Manganese (II) accumulation in human brain microvascular endothelial cells is mediated by the metal-ion transporters ZRT IRT-like protein 8 (ZIP8) and ZRT IRT-like protein 14 (ZIP14). The plasma membrane occupancy of ZIP14, in particular, is increased in cells treated with Mn²⁺, lipopolysaccharide, or IL-6, but the mechanism of this regulation has not been elucidated. The calcium-transporting type 2C member 1 ATPase, SPCA1, is a Golgi-localized Ca²⁺-uptake transporter thought to support Golgi uptake of Mn²⁺ also.
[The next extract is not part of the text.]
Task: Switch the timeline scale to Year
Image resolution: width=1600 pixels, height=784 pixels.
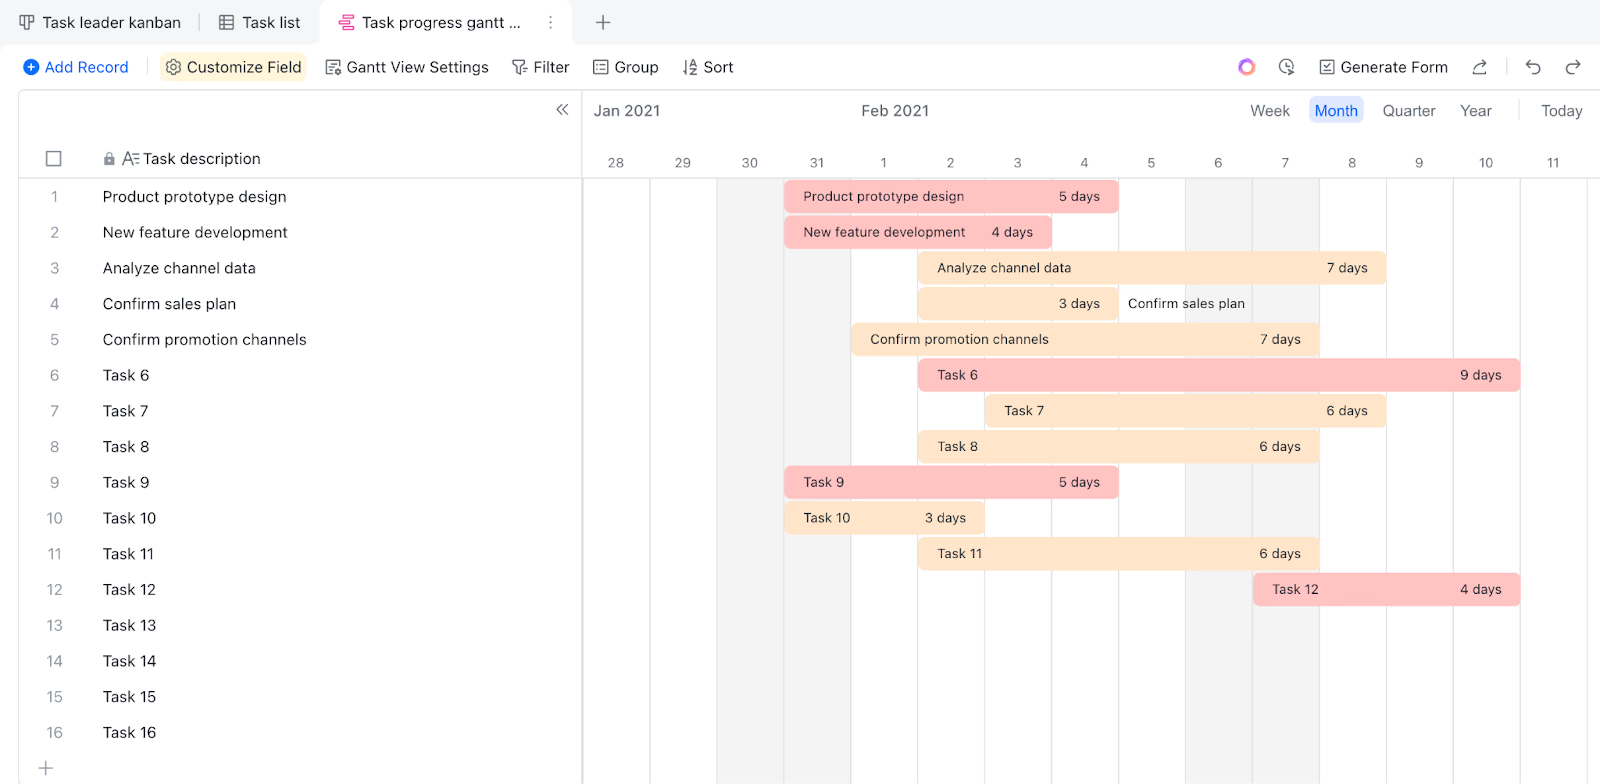Action: pos(1476,111)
Here, we show using surface protein biotinylation, indirect immunofluorescence, and GFP-tagged proteins that cytoplasmic Ca²⁺ regulates ZIP8- and ZIP14-mediated manganese accumulation in human brain microvascular endothelial cells by increasing the plasma membrane localization of these transporters. We demonstrate that RNAi knockdown of SPCA1 expression results in an increase in cytoplasmic Ca²⁺ levels. In turn, we found increased cytoplasmic Ca²⁺ enhances membrane-localized ZIP8 and ZIP14 and a subsequent increase in ⁵⁴Mn²⁺ uptake. Furthermore, overexpression of WT SPCA1 or a gain-of-function mutant resulted in a decrease in cytoplasmic Ca²⁺ and ⁵⁴Mn²⁺ accumulation. While addition of Ca²⁺ positively regulated ZIP-mediated ⁵⁴Mn²⁺ uptake, we show chelation of Ca²⁺ diminished manganese transport. In conclusion, the modulation of ZIP8 and ZIP14 membrane cycling by cytoplasmic calcium is a novel finding and provides new insight into the regulation of the uptake of Mn²⁺ and other divalent metal ions-mediated ZIP metal transporters.